Overall effect〉 As mentioned above, according to the present invention, in the neck of hot rolling,
Hot-rolled steel sheets suitable for yield point design that have excellent separation resistance and toughness can be manufactured stably at low cost, making them suitable for lines/4'-eaves and other structures in low-temperature environments. It can be used in structural materials where force is applied to the plate in the direction of the plate (because separation tends to occur when the properties in the thickness direction are poor), and it exhibits excellent properties, making it suitable for industrial use. Moreover, useful effects are brought about.

[Brief explanation of drawings]

Figure 1 is a graph showing the influence of the winding temperature on steel toughness and separation I11, and Figure 2 explains how to display the ``total length of separation-like cracks on the tensile υ fracture surface.'' FIG. In the drawings: 1...Tensile test piece, 2...Separation-like division.
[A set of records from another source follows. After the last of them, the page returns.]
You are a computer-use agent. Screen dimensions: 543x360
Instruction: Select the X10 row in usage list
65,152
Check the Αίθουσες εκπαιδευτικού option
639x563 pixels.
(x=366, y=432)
Applicant Sumitomo Metal Industries Co., Ltd. Agent Tomi 1) Kazuo TL or 1 Name Academic 1 Figure Port 2E/J ('C) Manufacturing method for strong and tough hot-rolled copper strips 3, relationship with the amended case Patent applicant representative Norifumi Kumagai 4, agent Address 8th floor, Soyasu Daini Building, 23-chome, Kanda Nishikicho, Chiyoda-ku, Tokyo Talk about 〒+ot (03) 233-1676/1677
Contents of the amendment 1) "No. 1" and "Table 2" on pages 16 and 17 of the specification are corrected as shown in the attached sheet. that's all

Claims (2)

[Claims] (1) C: 0.01 to 0.25% by weight. St: 0.7- or less. Mn: 0.5-1.8%. P: 0.015% or less. S: 0.010% or less. Sol, Al: 0.01-0.10% Balance: Fe and other unavoidable impurities, Cumulative rolling reduction rate at 1000°C or less: 50% or more. The finish is characterized by hot rolling at a temperature of 850 to 750°C, followed by immediate cooling at a cooling rate of 5°C/sec or more, and winding at a temperature range of less than 500°C to 200°C. , a method for producing a strong hot-rolled copper strip having a thickness of 4.5 or more and having excellent seration/elongation resistance. (2) In terms of polymerization ratio, C: 0.01 to 0.25%. St: 0.7% or less. Mn: 0.5-1.8%. P: 0.015% or less. S: 0.010% or less. Contains 5otJ,t: 0.01 to 0.10%, and further contains V: 0.15% or less. Tf: 0.03% or less. Cu: 0.5% or less. Ni: 0.5- or less. Cr: 0.5% or less. Mo: 0.30% or less. B: 0.0050% or less. Ca: Contains one or more of 0.010% or less, and the remainder: Fe and other unavoidable impurities. Cumulative reduction rate at 1000°C or less: 50 inches or more. After hot rolling at a finishing temperature of 2850 to 750°C, immediately quench at a cooling rate of 5°C/sec or more and winding at a temperature range of less than 500°C to 200°C, 4. A method for producing a strong hot-rolled copper strip having a thickness of .5 m or more and having excellent separation resistance.